Guice can handle more extensive possibilities that go well beyond the fundamental mechanisms described here. It can define custom annotations, say to permit the further assignment of flight and car hire bookings.

Normally, when you hear the words "dependency injection" or "inversion of control" you first think of Spring. There's a good reason for that, of course: it's the de facto standard and has been assembled by an active community. As already mentioned, however, despite its existence Google has seen a need for its own solution. Not even alternatives like JBoss Seam, Apache HiveMind or Pico-Container could dissuade Google from producing something in-house.

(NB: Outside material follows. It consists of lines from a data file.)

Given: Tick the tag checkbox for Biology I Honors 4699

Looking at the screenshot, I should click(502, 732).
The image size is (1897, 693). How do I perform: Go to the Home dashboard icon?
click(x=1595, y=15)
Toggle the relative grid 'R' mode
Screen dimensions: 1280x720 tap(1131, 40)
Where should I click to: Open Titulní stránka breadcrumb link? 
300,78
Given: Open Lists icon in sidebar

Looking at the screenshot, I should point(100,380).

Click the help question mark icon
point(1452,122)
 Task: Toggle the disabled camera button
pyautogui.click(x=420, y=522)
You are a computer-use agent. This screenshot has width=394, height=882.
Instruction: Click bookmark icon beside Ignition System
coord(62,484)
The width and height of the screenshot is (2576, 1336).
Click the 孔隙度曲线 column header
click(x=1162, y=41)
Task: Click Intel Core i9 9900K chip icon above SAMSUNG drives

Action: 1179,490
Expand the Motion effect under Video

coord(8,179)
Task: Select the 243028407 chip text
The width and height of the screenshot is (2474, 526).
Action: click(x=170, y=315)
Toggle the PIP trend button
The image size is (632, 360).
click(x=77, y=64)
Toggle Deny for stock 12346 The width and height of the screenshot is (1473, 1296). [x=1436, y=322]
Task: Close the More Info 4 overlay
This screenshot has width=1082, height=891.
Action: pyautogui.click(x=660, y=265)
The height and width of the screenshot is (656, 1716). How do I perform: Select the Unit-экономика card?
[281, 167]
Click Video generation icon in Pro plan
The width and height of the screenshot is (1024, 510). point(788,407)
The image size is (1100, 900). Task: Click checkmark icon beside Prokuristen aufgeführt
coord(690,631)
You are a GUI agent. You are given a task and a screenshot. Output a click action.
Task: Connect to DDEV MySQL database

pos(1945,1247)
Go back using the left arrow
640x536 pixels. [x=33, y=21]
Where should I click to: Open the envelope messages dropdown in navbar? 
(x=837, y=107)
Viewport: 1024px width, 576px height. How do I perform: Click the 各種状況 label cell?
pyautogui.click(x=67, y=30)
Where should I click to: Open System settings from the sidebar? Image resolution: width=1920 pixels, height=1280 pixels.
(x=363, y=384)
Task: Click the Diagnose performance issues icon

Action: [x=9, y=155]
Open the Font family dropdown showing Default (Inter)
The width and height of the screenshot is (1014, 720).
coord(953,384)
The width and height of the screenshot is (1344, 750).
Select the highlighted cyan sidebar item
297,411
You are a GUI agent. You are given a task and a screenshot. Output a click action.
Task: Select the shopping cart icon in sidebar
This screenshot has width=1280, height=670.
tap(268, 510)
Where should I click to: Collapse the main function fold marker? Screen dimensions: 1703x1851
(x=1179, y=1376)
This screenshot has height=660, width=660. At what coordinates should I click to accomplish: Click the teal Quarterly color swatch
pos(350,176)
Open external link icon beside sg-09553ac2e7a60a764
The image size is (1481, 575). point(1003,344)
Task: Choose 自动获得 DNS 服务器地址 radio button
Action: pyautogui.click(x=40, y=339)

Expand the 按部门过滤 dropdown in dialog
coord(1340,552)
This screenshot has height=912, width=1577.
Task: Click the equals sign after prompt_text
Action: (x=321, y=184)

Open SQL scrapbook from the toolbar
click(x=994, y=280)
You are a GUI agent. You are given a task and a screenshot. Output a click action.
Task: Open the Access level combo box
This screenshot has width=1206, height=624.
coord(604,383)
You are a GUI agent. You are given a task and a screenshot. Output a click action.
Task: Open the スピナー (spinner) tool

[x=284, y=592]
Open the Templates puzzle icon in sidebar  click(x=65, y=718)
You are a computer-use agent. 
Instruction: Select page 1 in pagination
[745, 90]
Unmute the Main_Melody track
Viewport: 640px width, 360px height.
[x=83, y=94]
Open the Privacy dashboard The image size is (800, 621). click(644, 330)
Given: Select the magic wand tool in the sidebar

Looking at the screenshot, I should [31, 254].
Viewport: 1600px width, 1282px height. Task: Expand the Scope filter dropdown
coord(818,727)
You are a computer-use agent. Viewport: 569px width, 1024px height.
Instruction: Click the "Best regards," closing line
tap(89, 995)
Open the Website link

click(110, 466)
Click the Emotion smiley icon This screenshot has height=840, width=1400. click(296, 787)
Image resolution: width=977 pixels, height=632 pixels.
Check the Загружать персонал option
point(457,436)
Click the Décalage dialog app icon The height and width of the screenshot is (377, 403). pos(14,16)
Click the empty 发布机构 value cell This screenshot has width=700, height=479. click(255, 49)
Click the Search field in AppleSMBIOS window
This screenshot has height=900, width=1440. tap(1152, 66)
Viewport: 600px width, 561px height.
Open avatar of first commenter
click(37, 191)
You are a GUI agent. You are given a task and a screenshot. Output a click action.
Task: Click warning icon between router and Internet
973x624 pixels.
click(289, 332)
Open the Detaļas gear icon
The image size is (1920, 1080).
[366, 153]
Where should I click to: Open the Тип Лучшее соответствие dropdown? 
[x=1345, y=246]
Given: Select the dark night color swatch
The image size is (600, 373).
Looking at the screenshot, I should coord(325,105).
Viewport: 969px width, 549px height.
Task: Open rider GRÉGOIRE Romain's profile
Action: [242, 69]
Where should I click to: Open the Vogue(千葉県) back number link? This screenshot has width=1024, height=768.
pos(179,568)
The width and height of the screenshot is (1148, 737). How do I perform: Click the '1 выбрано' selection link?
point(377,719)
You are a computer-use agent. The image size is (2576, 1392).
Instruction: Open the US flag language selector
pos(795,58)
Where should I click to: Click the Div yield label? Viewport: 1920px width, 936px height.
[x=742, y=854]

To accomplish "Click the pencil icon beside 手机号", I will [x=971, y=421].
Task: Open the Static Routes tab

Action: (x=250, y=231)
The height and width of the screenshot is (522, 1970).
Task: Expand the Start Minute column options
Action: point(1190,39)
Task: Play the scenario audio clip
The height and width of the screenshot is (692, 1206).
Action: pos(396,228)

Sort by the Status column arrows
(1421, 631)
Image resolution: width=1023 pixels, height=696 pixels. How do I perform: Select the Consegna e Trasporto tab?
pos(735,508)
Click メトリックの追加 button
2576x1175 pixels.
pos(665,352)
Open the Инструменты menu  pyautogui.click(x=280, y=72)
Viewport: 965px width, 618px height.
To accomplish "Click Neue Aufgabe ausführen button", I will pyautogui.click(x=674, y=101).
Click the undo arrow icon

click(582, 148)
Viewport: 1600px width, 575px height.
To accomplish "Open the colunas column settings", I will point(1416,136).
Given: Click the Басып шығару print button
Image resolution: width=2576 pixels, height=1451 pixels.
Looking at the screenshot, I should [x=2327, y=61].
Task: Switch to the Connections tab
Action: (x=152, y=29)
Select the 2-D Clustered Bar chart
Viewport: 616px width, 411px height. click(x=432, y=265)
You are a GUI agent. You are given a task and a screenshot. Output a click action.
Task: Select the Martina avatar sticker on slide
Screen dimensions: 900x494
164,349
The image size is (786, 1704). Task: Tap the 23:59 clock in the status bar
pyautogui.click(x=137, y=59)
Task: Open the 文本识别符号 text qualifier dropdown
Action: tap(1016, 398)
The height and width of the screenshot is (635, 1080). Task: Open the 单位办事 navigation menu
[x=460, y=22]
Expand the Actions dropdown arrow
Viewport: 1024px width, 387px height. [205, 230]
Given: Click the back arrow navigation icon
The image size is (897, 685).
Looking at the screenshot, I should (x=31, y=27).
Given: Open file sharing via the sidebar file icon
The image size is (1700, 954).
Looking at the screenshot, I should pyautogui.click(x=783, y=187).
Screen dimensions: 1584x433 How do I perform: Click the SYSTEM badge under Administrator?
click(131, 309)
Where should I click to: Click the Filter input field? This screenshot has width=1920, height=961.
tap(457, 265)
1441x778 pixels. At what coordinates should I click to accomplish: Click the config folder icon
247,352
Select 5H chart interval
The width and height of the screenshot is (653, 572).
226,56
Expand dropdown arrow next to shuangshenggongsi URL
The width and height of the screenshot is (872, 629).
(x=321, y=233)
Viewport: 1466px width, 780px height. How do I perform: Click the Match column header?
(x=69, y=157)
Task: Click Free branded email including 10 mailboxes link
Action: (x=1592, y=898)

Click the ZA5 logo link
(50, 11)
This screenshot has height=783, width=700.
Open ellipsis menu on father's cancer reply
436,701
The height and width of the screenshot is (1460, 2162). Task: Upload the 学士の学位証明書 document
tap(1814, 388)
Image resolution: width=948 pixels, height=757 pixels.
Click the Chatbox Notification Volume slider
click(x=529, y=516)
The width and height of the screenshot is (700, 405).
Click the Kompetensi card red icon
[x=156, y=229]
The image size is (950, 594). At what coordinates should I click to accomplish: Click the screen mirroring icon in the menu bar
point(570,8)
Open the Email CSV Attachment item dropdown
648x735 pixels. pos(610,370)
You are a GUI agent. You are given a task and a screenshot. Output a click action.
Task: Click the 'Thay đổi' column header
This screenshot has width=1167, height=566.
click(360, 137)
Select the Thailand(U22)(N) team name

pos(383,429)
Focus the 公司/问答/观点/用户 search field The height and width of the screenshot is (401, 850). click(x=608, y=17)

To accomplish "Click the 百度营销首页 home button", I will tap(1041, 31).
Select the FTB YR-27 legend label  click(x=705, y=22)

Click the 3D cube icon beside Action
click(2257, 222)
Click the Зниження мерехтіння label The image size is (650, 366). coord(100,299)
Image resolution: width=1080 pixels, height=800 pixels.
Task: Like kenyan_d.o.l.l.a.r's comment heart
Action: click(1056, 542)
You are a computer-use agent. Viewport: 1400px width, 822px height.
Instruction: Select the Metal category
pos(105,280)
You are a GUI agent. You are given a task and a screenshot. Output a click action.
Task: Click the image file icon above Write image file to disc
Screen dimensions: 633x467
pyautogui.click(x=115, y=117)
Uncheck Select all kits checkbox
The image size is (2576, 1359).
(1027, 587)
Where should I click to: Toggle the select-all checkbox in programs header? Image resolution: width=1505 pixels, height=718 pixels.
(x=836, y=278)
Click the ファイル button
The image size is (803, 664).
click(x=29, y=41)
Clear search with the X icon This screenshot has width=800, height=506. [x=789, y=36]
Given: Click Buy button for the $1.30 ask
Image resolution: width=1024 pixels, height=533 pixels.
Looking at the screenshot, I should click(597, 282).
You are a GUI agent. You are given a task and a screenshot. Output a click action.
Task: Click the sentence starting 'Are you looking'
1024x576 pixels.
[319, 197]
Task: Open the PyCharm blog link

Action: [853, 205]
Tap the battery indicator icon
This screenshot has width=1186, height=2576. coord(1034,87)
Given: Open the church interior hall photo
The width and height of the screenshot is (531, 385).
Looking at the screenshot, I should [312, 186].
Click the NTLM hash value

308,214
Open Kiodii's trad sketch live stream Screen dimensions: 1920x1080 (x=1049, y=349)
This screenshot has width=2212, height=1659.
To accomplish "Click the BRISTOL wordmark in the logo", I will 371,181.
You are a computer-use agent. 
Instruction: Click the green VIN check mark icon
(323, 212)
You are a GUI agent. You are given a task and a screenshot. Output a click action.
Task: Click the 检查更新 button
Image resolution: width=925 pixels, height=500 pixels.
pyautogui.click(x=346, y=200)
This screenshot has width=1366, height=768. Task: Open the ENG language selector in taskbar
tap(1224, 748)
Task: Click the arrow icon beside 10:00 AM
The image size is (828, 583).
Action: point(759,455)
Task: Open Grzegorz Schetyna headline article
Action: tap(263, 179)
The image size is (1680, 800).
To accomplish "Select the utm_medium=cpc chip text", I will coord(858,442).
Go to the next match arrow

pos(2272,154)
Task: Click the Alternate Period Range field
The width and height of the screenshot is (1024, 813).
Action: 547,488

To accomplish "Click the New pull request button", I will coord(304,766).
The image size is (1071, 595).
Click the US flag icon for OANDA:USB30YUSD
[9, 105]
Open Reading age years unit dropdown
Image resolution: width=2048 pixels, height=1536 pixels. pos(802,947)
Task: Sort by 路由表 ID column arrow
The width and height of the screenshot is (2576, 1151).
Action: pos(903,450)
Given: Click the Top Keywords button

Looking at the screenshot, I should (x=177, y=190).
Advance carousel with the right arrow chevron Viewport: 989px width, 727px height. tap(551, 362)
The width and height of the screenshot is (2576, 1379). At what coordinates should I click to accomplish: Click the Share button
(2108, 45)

Both frameworks – Spring and Guice – are open-source products, covered by the Apache 2.0 licence. As annotations and generics are components of Guice, Java 5 or later is required. That requirement doesn't apply to Spring, which can even be used with JDK 1.3, besides providing many more functions than Guice. While Guice concentrates on DI, Spring also supports transactions and persistence, and possesses its own web framework. Various sub-projects exist, such as for configuration, security and batch jobs.

The definition of dependencies between objects forms the backbone of a DI framework, and the way dependencies are stored and evaluated (the wiring of the objects) is a characteristic property. This brings up a further substantial difference between Spring and Guice. Spring permits both explicit representation and auto-wiring. Guice follows a different approach: although it's based on an explicit representation, it sidesteps the verbose XML format by housing the associations in the source code with Java annotations. This can can be seen as a mixture of explicit representation (thorough, but high-maintenance) and auto-wiring. Spring also permits the creation of dependencies in Java code using JavaConfig, but this sub-project is still at milestone level.